Fat Bear Week is an annual celebration of the awesome bulk that brown bears amass before they hunker down for hibernation. These fat and fur-ious bears have perfected their winter physiques, but they need your support to progress through the National Park’s ranks.

Voters can judge the competitors by any criteria they want. Most improved from when a bear emerged in spring to their final autumn bulk, most triumphant underdog story, or sheer, fluffy size might factor into each day’s vote.

Fat Bear Week kicks off with up-and-comer Bear 151, Walker, facing off against Bear 856, the most notoriously bad-tempered male at Katmai National Park’s Brooks River.
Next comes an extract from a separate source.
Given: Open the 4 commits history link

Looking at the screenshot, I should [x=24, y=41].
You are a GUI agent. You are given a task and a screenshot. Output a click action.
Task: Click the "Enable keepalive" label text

Each day, Katmai National Park will open voting at noon Eastern time, 9 a.m. Pacific. It’s survival of the fattest: the bear with the most votes makes it to the next round.

A new pair of bears will compete each day until October 6, Fat Bear Tuesday, when the winner of the championship brawl is crowned 2020’s fattest bear.

Naomi Boak, Katmai National Park’s media ranger, describes Fat Bear Week as a chance “to get transported to this faraway place and watch and celebrate these wonderful bears,” to Anchorage Daily News’ Morgan Krakow.

The more pudge a bear has built up, the more successful that bear will be for hybernation. Most of that fat comes from chowing down on sockeye salmon, which pack thousands of calories each. Their fat is the fuel that carries them through winter, when bears lose a third of their body weight. The bears don’t eat, defecate or urinate while bundled up in their dens, but females give birth to cubs.

That often sets mama bears back during Fat Bear Week because they start the season slimmer and have to spend energy wrangling rambunctious cubs. But there are some highly competitive moms in this year’s bracket.

Bear 435, Holly, won last year’s Fat Bear Week and this year she’s ready to defend her title. At 25 years old, Holly is one of the oldest bears in the competition, and she may be “the hardest working bear” this season, Boak said in a video produced by the park to announce this year’s competitors. Holly spent her days in the river bulking up while keeping a playful, wandering cub in line.

Two of Holly’s cubs are competing this year: Bear 719 has cubs of her own, while Holly’s current chubby cub—listed as 435's cub—hopes his certified puffball status brings in some support.

A fluffy, chubby brown bear cub in early fall
435 Holly's cub is such a playful puffball, he poked a porcupine. Public Domain

But Bear 128, Grazer, put on the pounds while raising double trouble. In order to support a pair of cubs and reach peak corpulence, Grazer didn’t shy away from battles for the best spots on Brooks River, even against much larger male bears, according to the Park’s video. Usually the other bears backed down from a scrap with Grazer, but even after she got swiped herself, she soldiered on.

“Fat Bear Week has grown beyond my wildest expectations when I first conceived the idea while working as a ranger at Katmai National Park,” Mike Fitz, a former ranger at Katmai National Park and Preserve, said in an email to Ed Cara at Earther.

Fitz is a fan of one of the biggest, boldest, fattest bears ever seen at Brooks River, a bear that truly lives up to his numerical name: 747.

He’s a tank, a giant among bears, a hippopotamus, and an absolute unit rolled into one. A month ago, 747 was so big that he had trouble climbing up a slope, Mark Kaufman reported for Mashable in August. In the last four weeks, 747 has only gotten bigger. But 747 hasn’t won the Fat Bear Week championship title yet.

You can cast your votes online and share Fat Bear Week campaign posters on social media to champion your favorite bear. In one week, we’ll have a winner, and the bears await the results with bated breath.